Restaurants, bars and cafes have long been a social hub for people; Places to network, talk about sports, movies or life. Whether it’s industrial workers staying after their shift for a drink, or members of the public meeting family, friends or colleagues for a bite to eat, these types of facilities have always been central to human life Links. Case in point: Bombaci showed excerpts from the beginning of his presentation in Saskatoon His field, cheersand friends. “Many of the most popular shows in history that we quote and ridicule have cafes, restaurants or bars as social hotspots,” he notes.

But during the pandemic, so many people were denied that option. “It’s been erased from our lives,” says Bombaci. “Not just deep meaningful connections, but meeting friends, acquaintances, or even casual interactions.” The same was true for hospitality workers. Kitchen and font-of-house staff are a team of people with a great sense of belonging and camaraderie; As many restaurants were forced to either have limited hours or shut down food service entirely, this disappeared overnight.

“The importance of focusing on mental health and the impact of the pandemic on all of us cannot be overstated,” said Jud Simpson, conference attendee and Executive Chef at the House of Commons in Ottawa. “It’s going to be incredibly difficult, if not impossible, to put the genie back in the bottle, but we need to find another way of using technology and social media – so much more is being accomplished face to face.”

Ultimately, Bombaci’s keynote presentation was very well received by the assembled chefs and foodservice professionals at the CF National Conference in Saskatoon. In particular, it was praised for giving a voice to an issue that, Bombaci said, is often overlooked.

“I’ve had student chefs, renowned chefs in high places, people struggling with addiction, people struggling with their business over the course of the pandemic who have come up to me and expressed their gratitude and approval for bringing this issue to the table spotlight,” he says. “I almost get emotional thinking about the number of conversations I’ve had with people.”
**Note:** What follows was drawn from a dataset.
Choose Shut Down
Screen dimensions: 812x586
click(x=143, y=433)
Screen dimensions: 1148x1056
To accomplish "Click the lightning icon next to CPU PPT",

Adelina Sisti-DeBlasis RSE, a chef and cooking instructor who is CF Windsor Chapter President and CF Central Region Vice President, said Bombaci’s session provided a valuable perspective that sometimes cooks and people just need a little motivation to be best versions of themselves. “He gently reminded us to reflect on what excites us and how we can put our knowledge to good use throughout our career path, gain valuable insights from our peers and build relationships that will be ours forever. “

CChefs & restaurateurs can show the way

What can restaurants and industry leaders do to recapture and maximize human connection and ensure that chefs, hospitality workers and the public are mindful of their mental and emotional health and are the best versions of themselves?

On the other side of the pandemic, Bombaci points out, there’s a huge opportunity for bars and restaurants to improve the way they offer the human connection people so desperately crave.
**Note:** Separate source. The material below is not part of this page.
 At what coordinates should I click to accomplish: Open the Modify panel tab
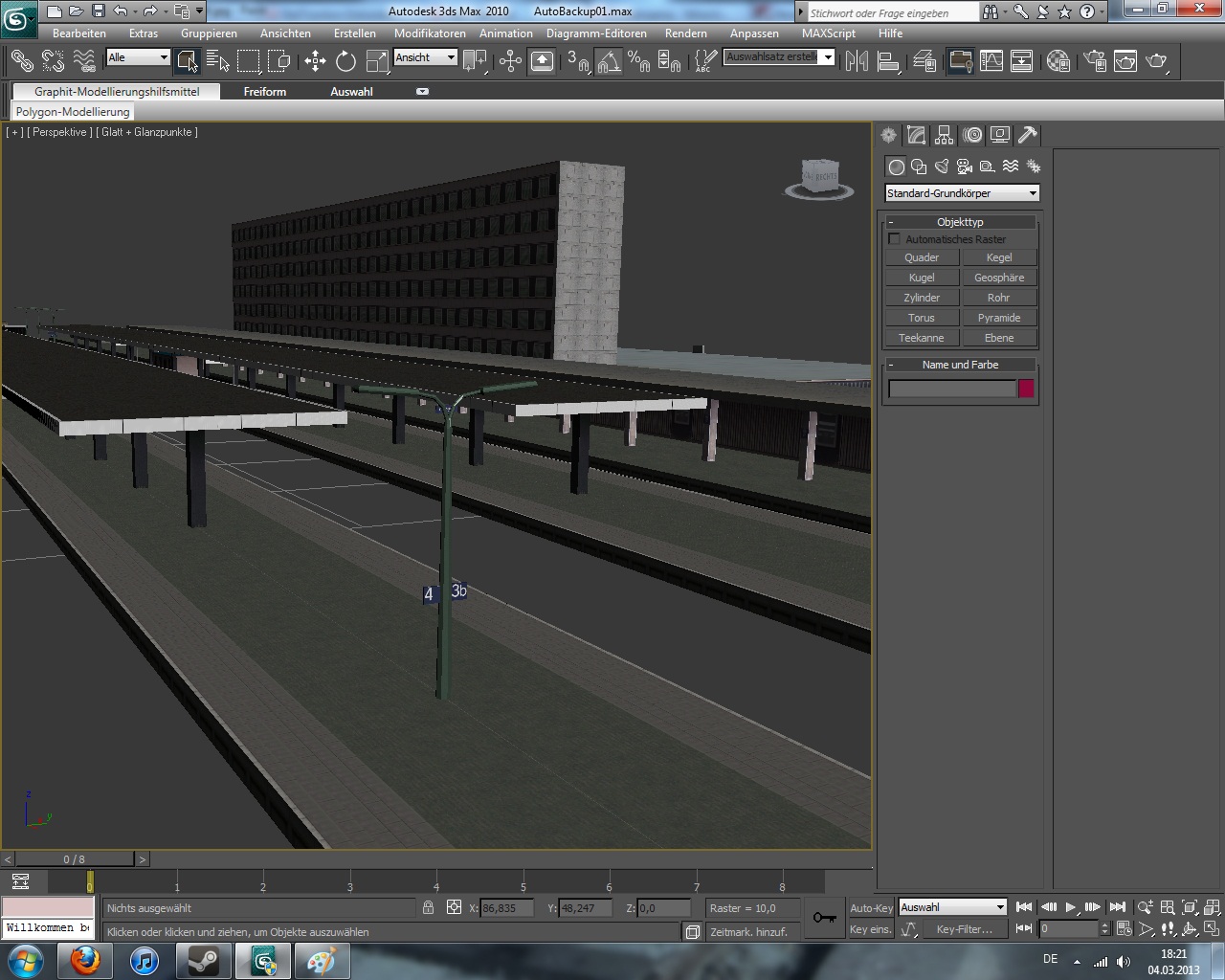[916, 135]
Not only that, when it comes to chefs and restaurateurs taking care of their employees, their colleagues and themselves, a little can go a long way.
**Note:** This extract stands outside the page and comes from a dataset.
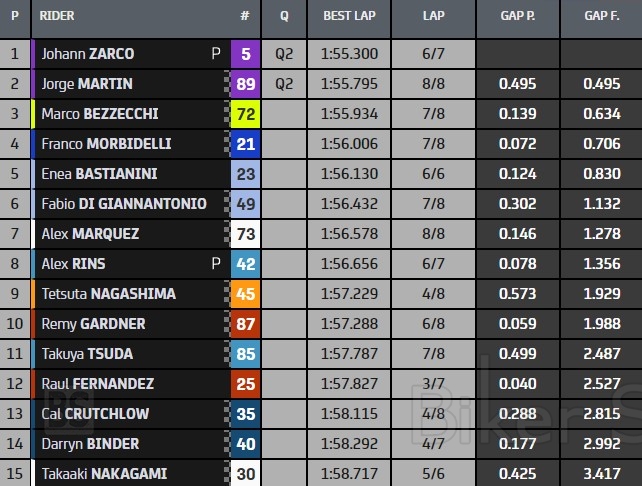
Task: Click Alex Rins' pit indicator P icon
Action: pos(216,265)
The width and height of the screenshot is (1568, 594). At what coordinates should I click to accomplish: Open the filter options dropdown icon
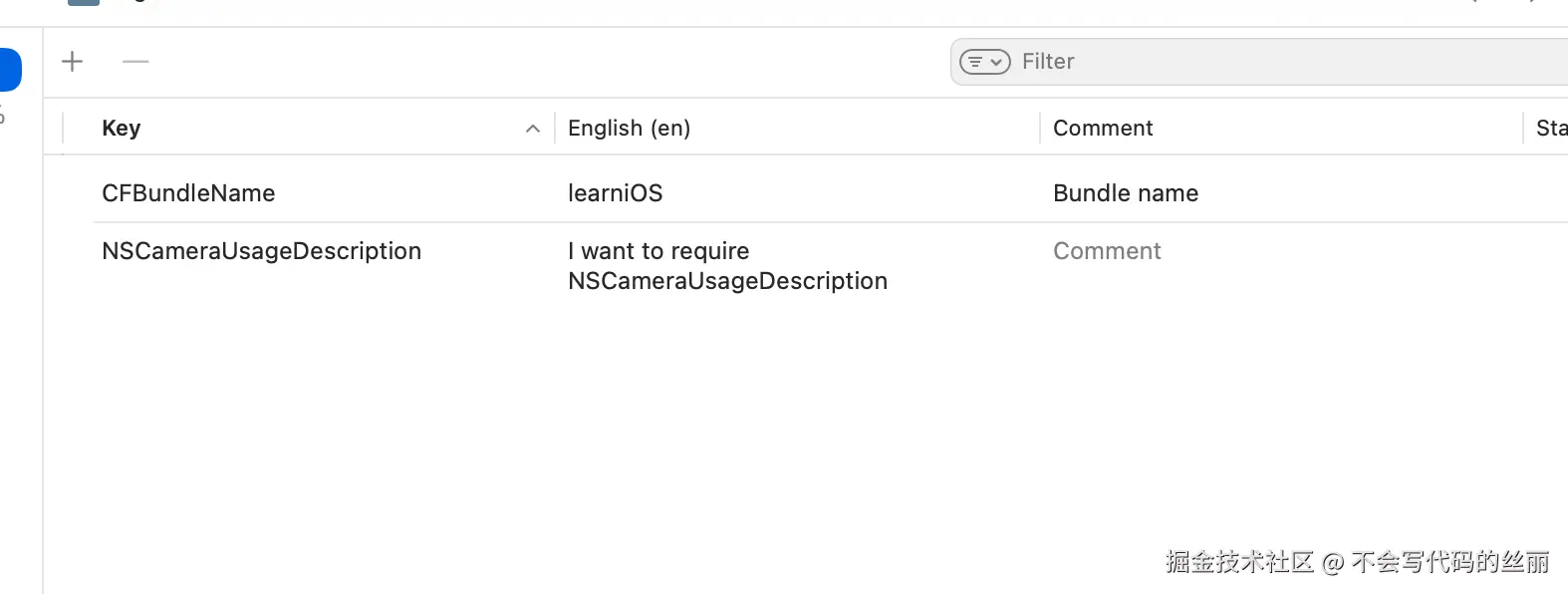(x=984, y=62)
“Realize that you can change someone’s life by engaging them in conversation every day,” concludes Bombaci. “For customers, not only can you provide a great dining experience, you can change a life by hiring someone. Work on it for your employees and prioritize them – add them to your calendar to connect with your team. Cultivate this atmosphere. High fives, affectionate nicknames. Create an environment where social connections become the norm. Normalize it and you will notice the change.”